The two worlds rushed together, doomed Jarnevon squarely between them. Haynes snapped out his order as the three were within two seconds of contact; and as he spoke all the pressors and all the tractors were released. The ships of the Patrol were already free—none had been inert since leaving Jalte’s ex-planet—and thus could not be harmed by flying debris.

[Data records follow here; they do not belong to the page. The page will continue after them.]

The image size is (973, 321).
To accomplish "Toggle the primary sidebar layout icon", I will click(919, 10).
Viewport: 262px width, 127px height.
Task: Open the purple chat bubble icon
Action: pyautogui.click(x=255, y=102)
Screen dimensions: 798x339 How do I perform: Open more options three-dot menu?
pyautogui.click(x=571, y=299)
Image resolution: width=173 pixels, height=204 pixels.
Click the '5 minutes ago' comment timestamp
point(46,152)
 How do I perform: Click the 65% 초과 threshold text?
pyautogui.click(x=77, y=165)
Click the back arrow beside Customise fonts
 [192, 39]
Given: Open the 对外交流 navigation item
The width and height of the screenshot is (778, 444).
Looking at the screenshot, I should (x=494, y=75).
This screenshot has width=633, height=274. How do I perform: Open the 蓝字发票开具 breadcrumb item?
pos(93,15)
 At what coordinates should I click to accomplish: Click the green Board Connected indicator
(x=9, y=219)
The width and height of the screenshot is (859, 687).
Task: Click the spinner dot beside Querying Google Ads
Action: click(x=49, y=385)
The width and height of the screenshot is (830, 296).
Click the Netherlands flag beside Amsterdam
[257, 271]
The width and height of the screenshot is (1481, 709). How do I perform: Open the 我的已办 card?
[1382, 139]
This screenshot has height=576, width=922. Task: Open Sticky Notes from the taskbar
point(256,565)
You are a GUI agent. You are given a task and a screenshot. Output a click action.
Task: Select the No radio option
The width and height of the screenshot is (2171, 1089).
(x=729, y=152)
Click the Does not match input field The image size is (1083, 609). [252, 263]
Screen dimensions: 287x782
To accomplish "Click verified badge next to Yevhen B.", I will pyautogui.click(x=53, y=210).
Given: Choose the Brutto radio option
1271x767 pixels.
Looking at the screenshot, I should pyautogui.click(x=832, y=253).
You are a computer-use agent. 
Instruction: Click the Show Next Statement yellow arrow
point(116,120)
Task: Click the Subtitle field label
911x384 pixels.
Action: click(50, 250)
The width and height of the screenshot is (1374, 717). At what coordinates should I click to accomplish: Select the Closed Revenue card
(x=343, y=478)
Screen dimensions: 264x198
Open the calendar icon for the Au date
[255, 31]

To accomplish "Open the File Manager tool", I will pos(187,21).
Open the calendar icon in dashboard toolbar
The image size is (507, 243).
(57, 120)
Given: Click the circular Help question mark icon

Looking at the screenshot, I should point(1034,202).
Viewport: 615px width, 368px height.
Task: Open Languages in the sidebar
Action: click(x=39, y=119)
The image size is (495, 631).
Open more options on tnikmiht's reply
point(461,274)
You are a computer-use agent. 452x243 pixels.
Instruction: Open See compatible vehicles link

The planets touched. They coalesced, squishingly at first, the encircling warships drifting lightly away before a cosmically violent blast of superheated atmosphere. Jarnevon burst open, all the way around, and spattered; billions upon billions of tons of hot core-magma being hurled afar in gouts and streamers. The two planets, crashing through what had been a world, met, crunched, crushed together in all the unimaginable momentum of their masses and velocities.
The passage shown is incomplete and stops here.